The overall fleet fuel mileage requirement will be an average between both passenger cars and light trucks, and NHTSA is predicting that the 2012 numbers will be 33.3 for cars and 25.4 for trucks in 2012, rising to 37.8 for cars and 28.8 for trucks by 2016.
And that doesn't sound like all that much of an increase from 2011's standards of 30.2 mpg for cars and 24.1 mpg for light trucks. But a bit of math shows that this is not going to take just some minor tweaking here and there. It is going to be very difficult, or at least expensive, to keep on offering high performance vehicles with poor fuel economy. The key detail is in how the CAFE number is calculated. The average fuel economy is a weighted average of the harmonic mean, not the arithmetic mean of the mileage ratings of the individual vehicles. I'll let the NHTSA website explain it to make the math clear..
The regulatory language describes the calculation as: “the number of passenger automobiles manufactured by the manufacturer in a model year; divided by the sum of the fractions obtained by dividing the number of passenger automobiles of each model manufactured by the manufacturer in that model year by the fuel economy measured for that model.”SO, based on that explanation, feel free to dive in and calculate the fleet average for a manufacturer that sold equal numbers of vehicles with 50 mpg and 30 mpg. That would make the fleet average 40 mpg right? Uh, not so fast. According to the definition you have to calculate the fleet average based on gallons-per-mile, not based on miles-per-gallon. The answer to the problem is 37.5 mpg, which just so happens to be close to the 2016 standard for passenger cars. To comply with the CAFE standards in 2016, manufacturers will have to sell as many vehicles that get 50 mpg as 30 mpg.
Hopefully we will actually get to see what a 50 mpg vehicle looks like sometime soon, at least in concept, seeing as in a few years they will have to comprise about half the total fleet. That is unless manufactures go ahead and penalize customers who want a vehicle that gets only 30 mpg to cover the gas-guzzler penalty.

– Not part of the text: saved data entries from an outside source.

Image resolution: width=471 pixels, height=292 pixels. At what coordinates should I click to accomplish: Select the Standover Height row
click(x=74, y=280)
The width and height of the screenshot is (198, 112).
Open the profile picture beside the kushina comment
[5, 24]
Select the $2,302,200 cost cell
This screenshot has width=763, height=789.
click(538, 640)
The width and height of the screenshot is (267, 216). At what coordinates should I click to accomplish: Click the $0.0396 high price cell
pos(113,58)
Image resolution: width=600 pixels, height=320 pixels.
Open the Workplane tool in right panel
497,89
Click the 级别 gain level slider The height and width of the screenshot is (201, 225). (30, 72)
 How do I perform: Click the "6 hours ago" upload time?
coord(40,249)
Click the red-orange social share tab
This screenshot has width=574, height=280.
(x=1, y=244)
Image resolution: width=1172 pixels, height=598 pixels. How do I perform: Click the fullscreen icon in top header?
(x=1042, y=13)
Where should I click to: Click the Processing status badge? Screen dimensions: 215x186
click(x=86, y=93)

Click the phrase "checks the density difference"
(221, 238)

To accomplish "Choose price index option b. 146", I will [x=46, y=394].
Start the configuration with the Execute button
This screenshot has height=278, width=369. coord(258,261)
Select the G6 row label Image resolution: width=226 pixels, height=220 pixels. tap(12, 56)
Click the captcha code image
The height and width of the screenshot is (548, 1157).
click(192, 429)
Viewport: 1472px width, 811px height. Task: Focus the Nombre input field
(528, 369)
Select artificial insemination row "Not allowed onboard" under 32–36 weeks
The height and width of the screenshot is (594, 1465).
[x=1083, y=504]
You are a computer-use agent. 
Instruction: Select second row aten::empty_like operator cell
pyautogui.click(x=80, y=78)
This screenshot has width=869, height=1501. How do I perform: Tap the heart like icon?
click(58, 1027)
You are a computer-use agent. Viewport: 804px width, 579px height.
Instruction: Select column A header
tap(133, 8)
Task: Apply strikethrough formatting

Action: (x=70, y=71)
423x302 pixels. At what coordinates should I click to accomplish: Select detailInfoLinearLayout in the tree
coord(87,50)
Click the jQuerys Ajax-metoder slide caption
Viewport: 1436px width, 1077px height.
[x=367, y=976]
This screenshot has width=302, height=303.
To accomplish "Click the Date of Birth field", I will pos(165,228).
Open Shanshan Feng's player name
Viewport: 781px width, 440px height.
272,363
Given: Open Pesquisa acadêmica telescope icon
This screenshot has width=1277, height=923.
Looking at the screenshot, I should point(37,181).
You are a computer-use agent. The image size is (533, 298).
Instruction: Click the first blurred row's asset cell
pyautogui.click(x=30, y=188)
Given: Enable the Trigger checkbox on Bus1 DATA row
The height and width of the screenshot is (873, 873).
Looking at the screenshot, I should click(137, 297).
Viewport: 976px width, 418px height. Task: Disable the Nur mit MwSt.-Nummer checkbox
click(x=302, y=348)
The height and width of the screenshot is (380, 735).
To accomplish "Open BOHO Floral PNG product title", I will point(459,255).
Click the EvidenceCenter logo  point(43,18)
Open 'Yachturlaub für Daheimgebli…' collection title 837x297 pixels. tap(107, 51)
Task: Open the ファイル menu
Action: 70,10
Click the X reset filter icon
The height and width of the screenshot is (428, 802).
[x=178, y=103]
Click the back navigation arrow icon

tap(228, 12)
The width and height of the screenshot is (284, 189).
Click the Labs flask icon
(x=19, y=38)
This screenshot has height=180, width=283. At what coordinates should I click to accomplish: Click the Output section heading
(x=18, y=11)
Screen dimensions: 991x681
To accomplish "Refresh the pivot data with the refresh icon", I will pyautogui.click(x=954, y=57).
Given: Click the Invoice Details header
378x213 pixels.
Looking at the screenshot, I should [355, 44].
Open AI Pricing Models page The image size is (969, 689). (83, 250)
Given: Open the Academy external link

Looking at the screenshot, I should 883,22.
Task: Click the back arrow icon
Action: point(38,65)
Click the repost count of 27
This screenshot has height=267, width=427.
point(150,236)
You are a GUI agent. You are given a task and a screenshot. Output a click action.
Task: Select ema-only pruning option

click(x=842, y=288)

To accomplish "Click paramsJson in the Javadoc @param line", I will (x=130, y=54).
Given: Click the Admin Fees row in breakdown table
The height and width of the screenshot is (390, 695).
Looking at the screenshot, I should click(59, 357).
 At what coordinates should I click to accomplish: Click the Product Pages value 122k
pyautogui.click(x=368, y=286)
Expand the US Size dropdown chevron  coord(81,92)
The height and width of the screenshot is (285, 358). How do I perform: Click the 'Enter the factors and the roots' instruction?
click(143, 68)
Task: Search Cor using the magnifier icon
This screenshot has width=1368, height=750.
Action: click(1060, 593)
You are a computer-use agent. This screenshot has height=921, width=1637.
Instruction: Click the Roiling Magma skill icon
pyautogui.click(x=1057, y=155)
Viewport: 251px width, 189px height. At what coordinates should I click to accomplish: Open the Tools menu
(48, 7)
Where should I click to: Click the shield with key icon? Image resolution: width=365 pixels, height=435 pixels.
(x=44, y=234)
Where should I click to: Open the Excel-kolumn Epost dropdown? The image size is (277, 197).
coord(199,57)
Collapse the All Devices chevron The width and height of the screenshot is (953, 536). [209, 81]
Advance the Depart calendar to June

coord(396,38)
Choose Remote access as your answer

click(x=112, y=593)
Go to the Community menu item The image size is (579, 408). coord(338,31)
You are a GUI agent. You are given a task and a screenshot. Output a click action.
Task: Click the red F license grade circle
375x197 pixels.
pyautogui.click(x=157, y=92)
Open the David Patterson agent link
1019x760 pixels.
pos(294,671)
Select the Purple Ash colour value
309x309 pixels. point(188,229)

The harmonic mean method for calculating the CAFE number puts a severe penalty on vehicles with relatively low mileage because they drag down the overall mileage average. As an extreme example consider that the average between 1 mpg and 100 mpg is only 2 mpg. To acheive the 2016 CAFE requirement of 28.8 mpg for light trucks, manufacturers will have to sell one truck that gets 39 mpg for every for truck that gets 23 mpg. Seeing as there is no truck that can get close to 39 mpg now it will be a real challenge to rely on that vehicle for half the sales of light trucks. Either that or the approach will have to be increasing the efficiency of the lower mileage vehicles and there is no easy way to squeeze much more economy from a full size V8-powered pickup truck with current towing and weight capabilities.
True there are some substantial mileage credits manufacturers can get by offering flexible fuel vehicles, but soon those will diminish unless automakers can demonstrate that drivers are actually buying the E85 fuel, which they aren't. It may be cheaper per gallon but it provides less fuel economy so it ends up more expensive per mile and truck owners are savvy enough to figure that out. So I don't look for the flexible fuel credit to be the savior that enables a full portfolio of light duty trucks to meet CAFE long-term.
To comply with 2016 CAFE standards manufacturers will have to keep pushing the limits of engineering and technology to get maximum fuel efficiency out of each vehicle. But the way I see it, all of the best efforts of the automakers will not do enough to elevate the fleet average to enable the continued offering of high performance and full sized vehicles in significant volume. The low mileage vehicles will be purged from the lineups except for the high end vehicles that can command the gas guzzler premium from customers.
So get used to those little B-class subcompact vehicles. Good chance you'll be driving one in a few years.
The only concern is that car prices may increase as a result of CAFE. The cost of the development of these efficient cars will most likely passed on to consumers.
ReplyDeleteTrue that development costs for efficiency gains eventually get passed on to consumers, but the consumers will get their money back in lower fuel costs over time. If all the automakers have to comply then it comes down to who has the most ingenious approach. I like the domestic's chances.
ReplyDeleteFrom my understanding, it seems like the CAFE standards apply to the entire fleet and not individual cars. Car companies can still sell SUV's and trucks if they offset them with EV's and hybrids.